Sorafenib in Treating Patients With Advanced Malignant Solid Tumors

This study has been completed.
Sponsor:
Collaborator:
Bayer
Information provided by (Responsible Party):
University of California, Davis
ClinicalTrials.gov Identifier:
NCT00810394
First received: December 17, 2008
Last updated: June 20, 2012
Last verified: June 2012
  Purpose

RATIONALE: Sorafenib may stop the growth of tumor cells by blocking some of the enzymes needed for cell growth and by blocking blood flow to the tumor.

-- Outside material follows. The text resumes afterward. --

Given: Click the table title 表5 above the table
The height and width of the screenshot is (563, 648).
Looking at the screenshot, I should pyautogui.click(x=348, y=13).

PURPOSE: This phase II trial is studying the side effects and best dose of sorafenib and to see how well it works in treating patients with advanced malignant solid tumors.


Condition Intervention Phase
Unspecified Adult Solid Tumor, Protocol Specific
Drug: Sorafenib
Phase 2

Study Type: Interventional
Study Design: Endpoint Classification: Safety/Efficacy Study
Intervention Model: Single Group Assignment
Masking: Open Label
Primary Purpose: Treatment
Official Title: Single Agent Sorafenib in Advanced Solid Tumors: Phase II Evaluation of Dose Re-Escalation Following a Dose Reduction (IST000375)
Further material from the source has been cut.